T.R: One notable feature of your poems in the collection is the way you juxtapose diverse landscapes in a single poem, the way you throw in outsider perspectives on constantly shifting settings. In the poem It Wasn`t Until the Lawyer Told Me, there is this scene where walking out of the Manhattan subway, you have the vision of the streets of suburban Bombay. Could you talk a little on this style of writing?

J.T: I stole the idea from a poem by AK Ramanujan, who probably stole it from someone else. When you travel a lot you realize that all cities are one and the same, and sometimes you find similarities even when they’re not there, for instance, between a canyon in Manhattan and a street in Bandra, Bombay. It comes out of viewing the world as essentially flat, negotiable, interchangeable; and there is an implied spiritual exhaustion and yearning.

T.R: In this collection, you have poems written on diverse places like Bombay, New York, Doune, Hong Kong and Nepal. In two of your poems (Skewed, Afloat and The Immigrant Martyr Elect), there is a sense of the ‘I’ in the poem letting everything drift with a refusal to settle (“I know how to fly, not how to land”). Were you writing about the feeling of displacement?

J.T: ‘Afloat’ is a poem in which the speaker is one of the men who flew the planes into the World Trade Center. I read it out in New York and it led to a squabble with some listeners who felt that terrorists should not be given a voice in poetry. My view is exactly the opposite. If those who are placed in opposition to you are not given an imaginative voice, what is the point of literature? We read to inhabit other lives, or at least I do.

T.R: In the second part Shapeshifter, a manual-like sequence of poems written with clarity and rich imagery, one gets a sense of how any metamorphosis, figurative or literal, is tinged with the impossible, the precarious zone between the normal and the strange, the difficult practice of being anything. Are these poems about survival in the broader sense?

J.T: I am willing to accept that interpretation. In a way, they are about inhabiting the consciousness of other life forms. 

T.R: In poems like Psalm Secular and Yet Another Mother Poem, Heroination and It Wasn`t Until the Lawyers Told Me, there is the parallax view of religion, eroticism and addiction, of how one informs the others. Could you talk a little on this subject?

J.T: Religion, eroticism and addiction are ways of filling the god-shaped hole.

T.R: In the title poem English, you talk about “the seven colours of wisdom, each with its own worm”, the “dung beetle” reminiscent of Kafka`s Metamorphosis.

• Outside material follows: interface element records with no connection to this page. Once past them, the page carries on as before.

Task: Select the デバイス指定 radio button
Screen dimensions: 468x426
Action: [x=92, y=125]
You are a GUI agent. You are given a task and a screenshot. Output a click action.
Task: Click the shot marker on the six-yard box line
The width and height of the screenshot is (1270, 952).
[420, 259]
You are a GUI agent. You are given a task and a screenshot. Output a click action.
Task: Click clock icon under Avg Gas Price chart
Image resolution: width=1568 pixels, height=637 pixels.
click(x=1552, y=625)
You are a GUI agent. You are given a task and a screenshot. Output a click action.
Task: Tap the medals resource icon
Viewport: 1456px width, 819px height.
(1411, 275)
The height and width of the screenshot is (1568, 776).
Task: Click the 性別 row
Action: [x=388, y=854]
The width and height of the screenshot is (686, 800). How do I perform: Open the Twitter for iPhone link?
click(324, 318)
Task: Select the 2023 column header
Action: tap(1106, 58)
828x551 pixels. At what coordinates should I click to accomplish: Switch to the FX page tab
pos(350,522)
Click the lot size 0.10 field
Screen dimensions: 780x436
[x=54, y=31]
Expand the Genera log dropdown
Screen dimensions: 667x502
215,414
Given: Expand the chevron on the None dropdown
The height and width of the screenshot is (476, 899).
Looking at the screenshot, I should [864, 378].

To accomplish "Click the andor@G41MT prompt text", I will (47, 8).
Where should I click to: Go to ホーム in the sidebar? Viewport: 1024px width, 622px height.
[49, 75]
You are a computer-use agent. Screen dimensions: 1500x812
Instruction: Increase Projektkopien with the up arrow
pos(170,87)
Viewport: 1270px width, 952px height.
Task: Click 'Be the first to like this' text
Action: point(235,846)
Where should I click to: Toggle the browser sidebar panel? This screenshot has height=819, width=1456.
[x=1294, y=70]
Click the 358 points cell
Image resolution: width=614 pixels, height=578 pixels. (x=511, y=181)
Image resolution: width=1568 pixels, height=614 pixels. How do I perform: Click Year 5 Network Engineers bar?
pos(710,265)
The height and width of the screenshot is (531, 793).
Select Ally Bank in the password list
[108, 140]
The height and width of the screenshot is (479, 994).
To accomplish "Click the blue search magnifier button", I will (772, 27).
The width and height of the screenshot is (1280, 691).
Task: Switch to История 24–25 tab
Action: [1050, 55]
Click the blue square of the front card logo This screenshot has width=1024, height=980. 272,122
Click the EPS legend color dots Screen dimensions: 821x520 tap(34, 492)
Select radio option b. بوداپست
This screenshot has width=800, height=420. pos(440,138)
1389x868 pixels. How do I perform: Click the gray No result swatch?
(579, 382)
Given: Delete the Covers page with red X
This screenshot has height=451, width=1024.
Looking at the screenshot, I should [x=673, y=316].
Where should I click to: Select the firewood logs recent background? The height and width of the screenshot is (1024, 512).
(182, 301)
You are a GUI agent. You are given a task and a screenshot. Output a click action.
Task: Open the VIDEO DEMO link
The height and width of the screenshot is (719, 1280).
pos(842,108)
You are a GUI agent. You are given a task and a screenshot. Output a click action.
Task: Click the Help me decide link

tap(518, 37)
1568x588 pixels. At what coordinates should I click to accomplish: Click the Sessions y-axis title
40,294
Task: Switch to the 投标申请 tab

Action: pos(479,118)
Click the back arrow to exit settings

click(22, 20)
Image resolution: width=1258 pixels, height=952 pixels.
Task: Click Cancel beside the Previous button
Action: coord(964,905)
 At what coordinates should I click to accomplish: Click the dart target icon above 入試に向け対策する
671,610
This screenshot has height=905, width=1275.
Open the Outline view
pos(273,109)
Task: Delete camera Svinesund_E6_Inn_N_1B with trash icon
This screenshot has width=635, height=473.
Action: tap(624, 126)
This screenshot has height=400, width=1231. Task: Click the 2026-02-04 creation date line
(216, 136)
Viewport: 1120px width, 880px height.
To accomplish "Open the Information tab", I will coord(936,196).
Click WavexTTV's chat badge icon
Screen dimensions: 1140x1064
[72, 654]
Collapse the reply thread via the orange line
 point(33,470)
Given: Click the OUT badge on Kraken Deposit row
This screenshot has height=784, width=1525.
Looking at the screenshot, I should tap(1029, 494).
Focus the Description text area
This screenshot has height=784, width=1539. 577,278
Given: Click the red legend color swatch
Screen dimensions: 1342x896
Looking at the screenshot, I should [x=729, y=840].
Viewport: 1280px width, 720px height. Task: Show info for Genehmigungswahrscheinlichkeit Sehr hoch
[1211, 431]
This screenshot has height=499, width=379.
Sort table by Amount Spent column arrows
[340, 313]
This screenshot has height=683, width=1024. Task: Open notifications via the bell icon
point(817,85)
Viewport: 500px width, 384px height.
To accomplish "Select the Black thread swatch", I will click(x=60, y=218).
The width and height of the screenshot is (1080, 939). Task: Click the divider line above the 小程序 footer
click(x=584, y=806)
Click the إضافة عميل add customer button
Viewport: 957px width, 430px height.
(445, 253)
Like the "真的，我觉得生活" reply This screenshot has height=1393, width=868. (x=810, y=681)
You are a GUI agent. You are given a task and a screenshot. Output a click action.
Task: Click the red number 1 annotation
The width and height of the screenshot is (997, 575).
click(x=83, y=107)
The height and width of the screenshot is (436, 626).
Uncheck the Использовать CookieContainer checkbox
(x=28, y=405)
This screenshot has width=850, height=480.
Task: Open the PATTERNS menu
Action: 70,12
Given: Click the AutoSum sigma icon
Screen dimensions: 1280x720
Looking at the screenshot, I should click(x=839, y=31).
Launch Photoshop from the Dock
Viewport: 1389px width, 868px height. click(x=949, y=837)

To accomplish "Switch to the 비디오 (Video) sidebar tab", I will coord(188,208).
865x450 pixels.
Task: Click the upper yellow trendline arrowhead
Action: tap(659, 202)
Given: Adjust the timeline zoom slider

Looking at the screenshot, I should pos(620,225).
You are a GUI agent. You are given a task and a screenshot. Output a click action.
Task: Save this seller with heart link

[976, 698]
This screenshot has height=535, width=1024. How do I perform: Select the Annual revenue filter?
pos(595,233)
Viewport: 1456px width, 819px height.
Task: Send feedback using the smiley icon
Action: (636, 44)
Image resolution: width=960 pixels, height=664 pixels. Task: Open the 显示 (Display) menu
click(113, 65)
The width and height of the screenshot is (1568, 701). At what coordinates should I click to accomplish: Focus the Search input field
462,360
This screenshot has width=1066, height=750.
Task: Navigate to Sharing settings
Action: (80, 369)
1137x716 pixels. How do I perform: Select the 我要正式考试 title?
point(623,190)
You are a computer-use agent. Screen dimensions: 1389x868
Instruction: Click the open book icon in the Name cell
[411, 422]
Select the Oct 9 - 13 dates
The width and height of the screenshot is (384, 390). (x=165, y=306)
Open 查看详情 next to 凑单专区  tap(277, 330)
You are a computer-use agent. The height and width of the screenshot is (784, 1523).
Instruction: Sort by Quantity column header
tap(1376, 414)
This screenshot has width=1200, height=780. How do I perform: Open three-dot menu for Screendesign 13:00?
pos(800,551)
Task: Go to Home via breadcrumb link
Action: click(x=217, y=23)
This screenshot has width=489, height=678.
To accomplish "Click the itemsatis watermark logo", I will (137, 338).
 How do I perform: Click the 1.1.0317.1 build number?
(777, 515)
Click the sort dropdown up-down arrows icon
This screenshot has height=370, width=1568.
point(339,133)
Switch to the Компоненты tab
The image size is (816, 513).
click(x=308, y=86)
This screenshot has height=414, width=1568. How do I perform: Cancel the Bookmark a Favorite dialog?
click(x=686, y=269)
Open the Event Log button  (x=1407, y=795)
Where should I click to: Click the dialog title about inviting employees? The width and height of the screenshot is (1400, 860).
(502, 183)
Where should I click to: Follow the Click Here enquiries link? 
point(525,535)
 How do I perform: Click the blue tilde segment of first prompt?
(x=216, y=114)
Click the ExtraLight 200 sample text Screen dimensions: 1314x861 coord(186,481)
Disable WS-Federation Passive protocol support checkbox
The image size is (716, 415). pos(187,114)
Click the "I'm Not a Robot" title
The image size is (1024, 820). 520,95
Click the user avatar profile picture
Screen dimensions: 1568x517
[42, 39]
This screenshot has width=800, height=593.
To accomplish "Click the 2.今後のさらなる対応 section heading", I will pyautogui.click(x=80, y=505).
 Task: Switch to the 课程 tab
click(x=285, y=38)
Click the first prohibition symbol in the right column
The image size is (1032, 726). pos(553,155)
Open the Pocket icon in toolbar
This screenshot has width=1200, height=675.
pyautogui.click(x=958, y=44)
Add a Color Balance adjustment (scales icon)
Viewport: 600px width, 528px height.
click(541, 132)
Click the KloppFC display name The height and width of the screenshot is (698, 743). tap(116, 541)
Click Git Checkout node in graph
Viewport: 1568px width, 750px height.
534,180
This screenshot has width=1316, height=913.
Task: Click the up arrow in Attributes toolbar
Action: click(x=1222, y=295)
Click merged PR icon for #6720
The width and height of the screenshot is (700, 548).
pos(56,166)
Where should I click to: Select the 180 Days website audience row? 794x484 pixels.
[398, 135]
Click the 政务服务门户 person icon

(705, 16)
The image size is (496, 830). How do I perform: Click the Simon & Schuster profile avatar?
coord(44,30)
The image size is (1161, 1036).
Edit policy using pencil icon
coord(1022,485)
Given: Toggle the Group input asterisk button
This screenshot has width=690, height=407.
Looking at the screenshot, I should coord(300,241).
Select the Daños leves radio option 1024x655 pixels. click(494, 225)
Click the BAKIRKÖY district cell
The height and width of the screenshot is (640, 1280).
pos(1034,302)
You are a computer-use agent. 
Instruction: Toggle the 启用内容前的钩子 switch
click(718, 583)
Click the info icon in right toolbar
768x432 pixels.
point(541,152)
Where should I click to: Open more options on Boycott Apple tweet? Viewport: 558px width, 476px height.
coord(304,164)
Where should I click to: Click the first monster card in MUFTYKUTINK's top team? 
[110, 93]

Were the “seven plums” informed by Charles Demuth`s Seven Plums in a Chinese Bowl, an artist who painted the watercolor during his difficult years of convalescence? 

J.T: I’m afraid I’m not familiar with Charles Demuth.

T.R: You have written a villanelle with Baudelaire`s line, also another poem which ends with Baudelaire`s famous utterance “Crenom”. Were you indebted to his poetry, his world of inner violence, the fleeting ephemeral city life and his typical ‘nostalgie de la boue’ ?

J.T: Baudelaire has been a constant influence on me, since I first read him at the age of 14 and attempted to make translations of his poems. 

T.R: Borges in his Harvard lectures said “When I write… I try to forget all about myself. I forget about my personal circumstances. I do not try, as I tried once, to be a “South American writer.” While reading your collection, the reader feels that you are writing from a borderless country, a sort of mental inhabitation of the poet.

J.T:As the back cover of English says, the narrator of the poems is “a citizen of no country except the republic that gives the book its title.” As a citizen of the republic of English, the poet owes allegiance to nothing except language.

T.R: You have been an editor for The Bloodaxe Book of Contemporary Indian Poets, Give the Sea Change and It Shall Change: 56 Indian Poets, Fulcrum, 2005 and 60 Indian Poets, Penguin India, 2008. What do you have to say about Indian Poetry today? Also what advice would you give to young aspiring writers?

J.T: Poetry is a difficult vocation; and young poets have my deepest condolences. Or, as James Wright told his son Franz: “You are a poet. Welcome to hell.”